7. Am 29.05.2019 fand eine öffentliche mündliche Verhandlung vor dem Bundesverwaltungsgericht in der Angelegenheit der Antragstellung auf internationale Schutzgewährung des Bruders des Antragstellers statt, in welcher eine ergänzende Sachverhaltserhebung des Verfahrens des Bruders hinsichtlich seiner Glaubwürdigkeit durchgeführt wurde.

Mit Erkenntnis des Bundesverwaltungsgerichts vom 12.06.2019, XXXX , wurde dem Bruder des Antragstellers internationaler Schutz gewährt.

8. Im Rahmen der abgeführten öffentlichen mündlichen Verhandlung vor dem Bundesverwaltungsgericht vom 10.10.2019 wurde dem Beschwerdeführer Gelegenheit geboten, neuerlich auf seine Fluchtmotive Bezug zu nehmen und wurde versucht durch gezielte Einvernahme den Wahrheitsgehalt der Angaben des Antragstellers näher zu ergründen.

Im Rahmen des Beschwerderechtsgespräches wurden weitere Länderdokumentationsunterlagen in Form von Berichten zu Aufbau und Struktur der Taliban sowie der nachrichtendienstlichen Tätigkeit der Taliban in Afghanistan in das Verfahren eingeführt.

9. Im Nachhang zur abgeführten Beschwerdeverhandlung bezog der Beschwerdeführer mit Schriftsatz vom 24.10.2019 schriftlich Stellung und führte er hierin zentral an, dass er mit entscheidungsrelevanter Wahrscheinlichkeit im Falle einer Rückkehr nach Afghanistan abermals ins Visier der Taliban geraten würde.

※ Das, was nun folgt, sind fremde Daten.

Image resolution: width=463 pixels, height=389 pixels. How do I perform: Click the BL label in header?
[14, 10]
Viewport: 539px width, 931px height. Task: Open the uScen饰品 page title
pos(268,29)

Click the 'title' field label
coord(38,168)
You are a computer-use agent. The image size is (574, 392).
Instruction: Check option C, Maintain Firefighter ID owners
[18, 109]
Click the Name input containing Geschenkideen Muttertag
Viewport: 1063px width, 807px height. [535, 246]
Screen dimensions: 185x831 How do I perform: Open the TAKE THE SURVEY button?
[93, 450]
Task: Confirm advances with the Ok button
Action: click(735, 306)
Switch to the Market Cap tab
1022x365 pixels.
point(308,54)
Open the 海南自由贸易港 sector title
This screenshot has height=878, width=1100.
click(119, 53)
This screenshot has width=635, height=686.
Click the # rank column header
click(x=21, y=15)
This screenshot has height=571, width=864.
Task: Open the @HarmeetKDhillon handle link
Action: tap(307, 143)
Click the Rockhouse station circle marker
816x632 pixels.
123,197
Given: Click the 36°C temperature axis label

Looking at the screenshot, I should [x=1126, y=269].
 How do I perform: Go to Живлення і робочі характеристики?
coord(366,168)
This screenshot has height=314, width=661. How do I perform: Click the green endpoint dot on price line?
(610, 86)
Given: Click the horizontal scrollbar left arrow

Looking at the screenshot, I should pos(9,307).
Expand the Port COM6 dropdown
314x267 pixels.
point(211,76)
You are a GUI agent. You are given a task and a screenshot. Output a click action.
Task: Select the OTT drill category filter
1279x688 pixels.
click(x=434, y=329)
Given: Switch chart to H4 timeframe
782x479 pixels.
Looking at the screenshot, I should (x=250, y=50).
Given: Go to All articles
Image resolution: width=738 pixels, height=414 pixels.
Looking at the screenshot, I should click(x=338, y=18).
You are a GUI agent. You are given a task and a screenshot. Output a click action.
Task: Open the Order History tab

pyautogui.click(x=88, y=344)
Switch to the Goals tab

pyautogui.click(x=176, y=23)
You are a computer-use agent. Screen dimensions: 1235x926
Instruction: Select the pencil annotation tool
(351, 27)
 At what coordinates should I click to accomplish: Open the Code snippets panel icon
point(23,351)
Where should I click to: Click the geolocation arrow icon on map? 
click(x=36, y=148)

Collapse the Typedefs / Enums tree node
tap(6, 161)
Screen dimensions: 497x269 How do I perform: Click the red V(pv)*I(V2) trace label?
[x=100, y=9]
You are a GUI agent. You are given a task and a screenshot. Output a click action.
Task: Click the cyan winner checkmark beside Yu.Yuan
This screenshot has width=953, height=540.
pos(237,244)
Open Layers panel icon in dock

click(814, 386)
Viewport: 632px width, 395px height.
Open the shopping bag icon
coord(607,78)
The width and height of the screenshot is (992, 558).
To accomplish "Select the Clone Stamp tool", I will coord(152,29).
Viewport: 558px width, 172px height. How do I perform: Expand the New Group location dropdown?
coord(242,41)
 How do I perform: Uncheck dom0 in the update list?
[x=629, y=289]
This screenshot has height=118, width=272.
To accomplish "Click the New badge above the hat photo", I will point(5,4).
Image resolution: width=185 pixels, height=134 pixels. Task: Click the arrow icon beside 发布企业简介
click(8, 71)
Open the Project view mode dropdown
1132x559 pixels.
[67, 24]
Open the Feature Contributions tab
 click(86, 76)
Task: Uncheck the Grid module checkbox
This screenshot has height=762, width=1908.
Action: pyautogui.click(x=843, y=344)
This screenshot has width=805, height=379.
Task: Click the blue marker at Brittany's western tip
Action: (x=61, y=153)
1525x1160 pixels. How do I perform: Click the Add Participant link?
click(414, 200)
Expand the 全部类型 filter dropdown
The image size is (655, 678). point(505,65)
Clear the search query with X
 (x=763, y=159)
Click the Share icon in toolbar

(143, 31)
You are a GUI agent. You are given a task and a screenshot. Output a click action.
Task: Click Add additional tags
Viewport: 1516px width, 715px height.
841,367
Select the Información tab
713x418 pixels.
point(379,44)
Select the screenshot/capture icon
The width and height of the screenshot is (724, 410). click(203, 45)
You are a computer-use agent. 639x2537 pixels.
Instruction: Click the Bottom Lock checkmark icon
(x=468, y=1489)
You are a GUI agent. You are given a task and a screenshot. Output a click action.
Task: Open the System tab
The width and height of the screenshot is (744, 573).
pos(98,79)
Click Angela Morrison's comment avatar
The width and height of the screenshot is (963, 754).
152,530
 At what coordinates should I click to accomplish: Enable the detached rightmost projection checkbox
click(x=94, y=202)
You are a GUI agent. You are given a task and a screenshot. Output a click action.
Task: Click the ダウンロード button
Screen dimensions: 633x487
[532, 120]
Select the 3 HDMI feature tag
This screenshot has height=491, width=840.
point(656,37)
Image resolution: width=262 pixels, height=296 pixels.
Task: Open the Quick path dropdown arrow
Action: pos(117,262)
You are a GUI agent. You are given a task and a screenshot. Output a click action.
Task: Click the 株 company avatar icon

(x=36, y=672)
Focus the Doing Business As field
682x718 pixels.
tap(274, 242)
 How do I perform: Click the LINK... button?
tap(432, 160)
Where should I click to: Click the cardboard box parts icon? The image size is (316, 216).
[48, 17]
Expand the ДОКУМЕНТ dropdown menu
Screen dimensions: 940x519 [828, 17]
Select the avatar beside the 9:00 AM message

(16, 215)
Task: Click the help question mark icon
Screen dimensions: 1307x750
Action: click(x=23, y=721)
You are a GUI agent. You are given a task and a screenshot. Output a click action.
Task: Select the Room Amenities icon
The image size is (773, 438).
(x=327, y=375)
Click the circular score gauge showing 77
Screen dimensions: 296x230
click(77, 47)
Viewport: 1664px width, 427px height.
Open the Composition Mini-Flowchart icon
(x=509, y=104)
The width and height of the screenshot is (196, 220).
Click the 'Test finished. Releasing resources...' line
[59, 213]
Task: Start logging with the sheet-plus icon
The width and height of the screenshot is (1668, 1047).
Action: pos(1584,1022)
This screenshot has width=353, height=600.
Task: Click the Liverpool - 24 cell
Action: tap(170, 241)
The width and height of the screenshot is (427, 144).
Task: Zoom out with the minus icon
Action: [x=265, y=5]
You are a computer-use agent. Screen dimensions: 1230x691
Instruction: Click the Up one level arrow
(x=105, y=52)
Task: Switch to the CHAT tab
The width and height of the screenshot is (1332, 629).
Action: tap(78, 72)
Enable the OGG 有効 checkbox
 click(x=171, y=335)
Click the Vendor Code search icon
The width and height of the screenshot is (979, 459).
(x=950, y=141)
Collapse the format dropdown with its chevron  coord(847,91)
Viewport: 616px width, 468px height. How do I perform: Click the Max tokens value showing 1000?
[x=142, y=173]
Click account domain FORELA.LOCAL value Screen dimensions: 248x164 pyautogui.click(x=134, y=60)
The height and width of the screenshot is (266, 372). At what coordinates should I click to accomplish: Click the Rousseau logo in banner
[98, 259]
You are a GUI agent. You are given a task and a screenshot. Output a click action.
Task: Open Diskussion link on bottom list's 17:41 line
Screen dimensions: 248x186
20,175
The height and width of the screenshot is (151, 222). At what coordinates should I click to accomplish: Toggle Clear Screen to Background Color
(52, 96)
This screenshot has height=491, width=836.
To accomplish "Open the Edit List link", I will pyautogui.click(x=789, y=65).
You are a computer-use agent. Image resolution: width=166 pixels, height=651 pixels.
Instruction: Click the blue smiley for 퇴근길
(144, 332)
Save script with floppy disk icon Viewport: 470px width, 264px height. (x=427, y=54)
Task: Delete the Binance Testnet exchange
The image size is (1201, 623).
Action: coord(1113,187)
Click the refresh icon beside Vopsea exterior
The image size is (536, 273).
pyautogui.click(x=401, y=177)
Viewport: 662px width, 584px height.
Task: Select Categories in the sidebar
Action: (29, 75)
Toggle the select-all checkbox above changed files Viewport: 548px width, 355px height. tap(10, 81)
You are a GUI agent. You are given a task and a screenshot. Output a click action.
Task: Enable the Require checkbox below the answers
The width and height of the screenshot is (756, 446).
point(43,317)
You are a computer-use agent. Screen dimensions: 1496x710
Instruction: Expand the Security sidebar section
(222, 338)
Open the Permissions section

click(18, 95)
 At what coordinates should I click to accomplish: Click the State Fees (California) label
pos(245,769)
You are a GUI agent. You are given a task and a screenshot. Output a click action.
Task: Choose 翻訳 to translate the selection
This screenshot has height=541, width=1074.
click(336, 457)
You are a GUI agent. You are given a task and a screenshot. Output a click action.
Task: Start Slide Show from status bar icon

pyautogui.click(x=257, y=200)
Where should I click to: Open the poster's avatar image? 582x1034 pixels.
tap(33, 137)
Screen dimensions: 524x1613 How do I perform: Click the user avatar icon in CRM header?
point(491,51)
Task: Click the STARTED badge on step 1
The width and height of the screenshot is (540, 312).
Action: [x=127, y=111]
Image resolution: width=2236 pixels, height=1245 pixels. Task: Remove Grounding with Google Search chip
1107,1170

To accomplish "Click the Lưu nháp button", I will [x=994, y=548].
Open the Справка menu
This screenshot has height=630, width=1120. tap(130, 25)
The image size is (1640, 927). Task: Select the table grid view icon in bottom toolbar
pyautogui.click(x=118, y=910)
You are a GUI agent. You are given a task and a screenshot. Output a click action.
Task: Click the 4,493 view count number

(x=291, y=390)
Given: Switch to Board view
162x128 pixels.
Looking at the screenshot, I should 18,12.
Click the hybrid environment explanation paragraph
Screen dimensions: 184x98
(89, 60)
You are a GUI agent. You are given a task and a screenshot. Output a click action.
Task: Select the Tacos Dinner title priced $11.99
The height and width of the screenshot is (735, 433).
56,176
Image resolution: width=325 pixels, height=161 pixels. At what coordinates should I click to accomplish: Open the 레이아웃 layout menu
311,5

In diesem Zusammenhang verwies der Antragsteller auf die Berichte von UNHCR und EASO sowie ua auf gutachterliche Stellungnahmen des Afghanistan Experten Dr. Rasuly, wonach Taliban in Gebieten, die sie beherrschen würden, auch Familienmitglieder einer Person, die den Aufforderungen der Taliban nicht nachgekommen sei und aus der Herrschaft Region der Taliban stamme, bestrafen würden. Auf eine aktuelle Entscheidung des erkennenden Gerichtes in einem ähnlich gelagerten Sachverhaltsfall wurde verwiesen. Der Antragsteller sei aufgrund seiner Zugehörigkeit zur sozialen Gruppe der Familie mit entscheidungsrelevante Wahrscheinlichkeit Verfolgungshandlungen durch die Taliban ausgesetzt. Aufgrund der drohenden Verfolgungsgefahr durch die Taliban, dem großen Einflussbereich dieser auf dem gesamten afghanischen Staatsgebiet sowie der katastrophalen Sicherheitslage stehe dem Beschwerdeführer überdies keine zumutbare Innerstaatliche Fluchtalternative zur Verfügung. Auch der von der belangten Behörde ins Verfahren eingeführte Bericht von Landinfo bezüglich des Nachrichtendienstes der Taliban bestätige die hohe Verfolgungsgefahr von Familienangehörigen von Personen, die aufgrund ihrer Tätigkeit für die Sicherheitskräfte ins Visier der Taliban geraten seien.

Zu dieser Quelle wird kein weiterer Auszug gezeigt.